# How long can a betta survive being shipped in the mail?



## rosebride (Jan 2, 2017)

I just purchased my first betta fish from a breeder in the US. It was shipped priority on Thursday the 1st. I was supposed to received it on Saturday the 3rd. Its prob not going to arrive till this Monday.  I'm starting to freak out a bit. How concerned should I be? Is the fish likely to survive? Any advice for dealing with a fish that"s stressed from shipping? I would appreciate any advice. 

Thanks


----------



## moodynarwhal (Mar 24, 2016)

I haven't ordered online before, but the fish should be fine. Make sure you have his tank set up before you get him so you can put him right in. Welcome to the world of bettas - and this forum!


----------



## RussellTheShihTzu (Mar 19, 2013)

He should be fine unless he's been exposed to extremely hot or cold temperatures for an extended period of time. I've had them take a week or so to get to me with no issues.

Welcome to the Forum! :wave:


----------



## rosebride (Jan 2, 2017)

Ok cool. Thanks a bunch. I've been really freaking out about it. ^_^ I've been lurking on the forums for a while and finally decided to get a betta of my own.


----------



## RussellTheShihTzu (Mar 19, 2013)

Keep us posted and upload some photos when you get him. Oh, and it's mandatory you tell us his name if he has one. ;-)


----------



## ryry2012 (Mar 31, 2015)

Welcome to the forum!


When you receive the betta, dose water conditioner (Seachem Prime is the best) in the bag, float it in the tank for 15 minutes, then put the betta in the tank. Do not add the water betta came with in the tank. It's the best and easiest method for both the owner and the betta.

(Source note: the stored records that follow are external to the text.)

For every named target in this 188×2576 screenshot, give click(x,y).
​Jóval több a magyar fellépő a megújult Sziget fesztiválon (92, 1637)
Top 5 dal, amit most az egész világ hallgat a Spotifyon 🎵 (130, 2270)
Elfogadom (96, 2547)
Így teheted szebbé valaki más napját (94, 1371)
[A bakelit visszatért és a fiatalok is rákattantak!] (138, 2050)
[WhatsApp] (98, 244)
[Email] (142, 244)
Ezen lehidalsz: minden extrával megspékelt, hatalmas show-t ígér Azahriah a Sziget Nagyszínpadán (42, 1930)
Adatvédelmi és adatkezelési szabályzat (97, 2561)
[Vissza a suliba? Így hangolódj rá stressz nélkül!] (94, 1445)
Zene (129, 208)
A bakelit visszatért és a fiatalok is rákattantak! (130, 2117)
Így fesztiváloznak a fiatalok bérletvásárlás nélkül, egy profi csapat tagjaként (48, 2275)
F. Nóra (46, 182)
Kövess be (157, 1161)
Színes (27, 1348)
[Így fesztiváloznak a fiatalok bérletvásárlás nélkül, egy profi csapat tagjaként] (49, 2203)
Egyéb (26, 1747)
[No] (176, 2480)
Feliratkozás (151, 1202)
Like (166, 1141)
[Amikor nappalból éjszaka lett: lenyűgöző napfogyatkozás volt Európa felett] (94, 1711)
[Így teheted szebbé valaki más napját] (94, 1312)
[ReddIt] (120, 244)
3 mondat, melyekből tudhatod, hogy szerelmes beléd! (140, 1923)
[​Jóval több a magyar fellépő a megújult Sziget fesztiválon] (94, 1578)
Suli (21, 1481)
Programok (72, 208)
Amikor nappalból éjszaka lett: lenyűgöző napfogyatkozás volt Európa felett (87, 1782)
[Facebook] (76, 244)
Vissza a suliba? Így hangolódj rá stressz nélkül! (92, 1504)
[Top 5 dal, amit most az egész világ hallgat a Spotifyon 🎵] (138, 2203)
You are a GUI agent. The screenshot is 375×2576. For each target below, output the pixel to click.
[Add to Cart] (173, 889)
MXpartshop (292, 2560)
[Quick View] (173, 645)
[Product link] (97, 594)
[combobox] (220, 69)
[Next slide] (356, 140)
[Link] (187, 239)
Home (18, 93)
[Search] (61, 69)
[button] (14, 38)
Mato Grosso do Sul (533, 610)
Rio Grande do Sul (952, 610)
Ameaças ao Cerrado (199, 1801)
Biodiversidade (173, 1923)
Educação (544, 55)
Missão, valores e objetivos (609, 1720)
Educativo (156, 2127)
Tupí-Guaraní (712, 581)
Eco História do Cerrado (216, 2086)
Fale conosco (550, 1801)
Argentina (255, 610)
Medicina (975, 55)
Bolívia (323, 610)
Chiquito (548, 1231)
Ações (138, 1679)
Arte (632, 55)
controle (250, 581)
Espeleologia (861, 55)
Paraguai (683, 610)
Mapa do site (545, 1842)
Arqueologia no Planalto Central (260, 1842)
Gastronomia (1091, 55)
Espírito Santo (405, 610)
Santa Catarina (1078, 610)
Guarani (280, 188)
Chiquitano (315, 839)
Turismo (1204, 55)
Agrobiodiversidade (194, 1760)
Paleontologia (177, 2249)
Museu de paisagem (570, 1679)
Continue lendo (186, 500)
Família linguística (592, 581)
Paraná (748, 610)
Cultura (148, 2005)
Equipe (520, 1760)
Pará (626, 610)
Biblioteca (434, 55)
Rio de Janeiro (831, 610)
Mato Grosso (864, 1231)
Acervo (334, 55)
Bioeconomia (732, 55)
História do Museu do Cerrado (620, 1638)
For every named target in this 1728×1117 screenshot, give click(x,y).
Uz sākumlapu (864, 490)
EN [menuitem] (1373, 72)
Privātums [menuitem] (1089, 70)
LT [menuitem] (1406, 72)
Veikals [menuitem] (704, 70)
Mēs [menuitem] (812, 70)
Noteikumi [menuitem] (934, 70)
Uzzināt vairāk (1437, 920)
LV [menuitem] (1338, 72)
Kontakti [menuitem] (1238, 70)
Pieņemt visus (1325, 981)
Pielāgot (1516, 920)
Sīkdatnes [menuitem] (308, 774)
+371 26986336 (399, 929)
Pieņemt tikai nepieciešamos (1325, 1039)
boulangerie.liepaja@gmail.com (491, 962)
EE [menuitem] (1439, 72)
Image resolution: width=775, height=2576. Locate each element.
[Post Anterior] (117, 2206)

I can imagine how worried you are. I've never ordered fish online, but every time I order plants, I get anxious because USPS service in my area sucks. If you ever order betta or plants online nest time, be sure to ask the seller to ship on Saturday, Monday or Tuesday so that you'll likely to receive it before weekend. You can also ask the seller to have it send to your local post office for pick up. You'll have to watch the tracking information because they won't let you know when the package is ready for pick up though. USPS offers 2 - 3 days priority shipping but they don't guarantee it.


----------



## Hallyx (Jun 11, 2011)

Good advice from ryry. That "dose" of Prime only needs to be a drop. When in the bag, fish respiration increases CO2. This turns the water acidic, which renders any build up of ammonia as harmless ammonium. When you open the bag, the CO2 immediately outgasses which rapidly turns the ammonium into harmful ammonia. The Prime is to lock up this ammonia and protect the fish.

The 15 minute float is to partially equalize temperature.


----------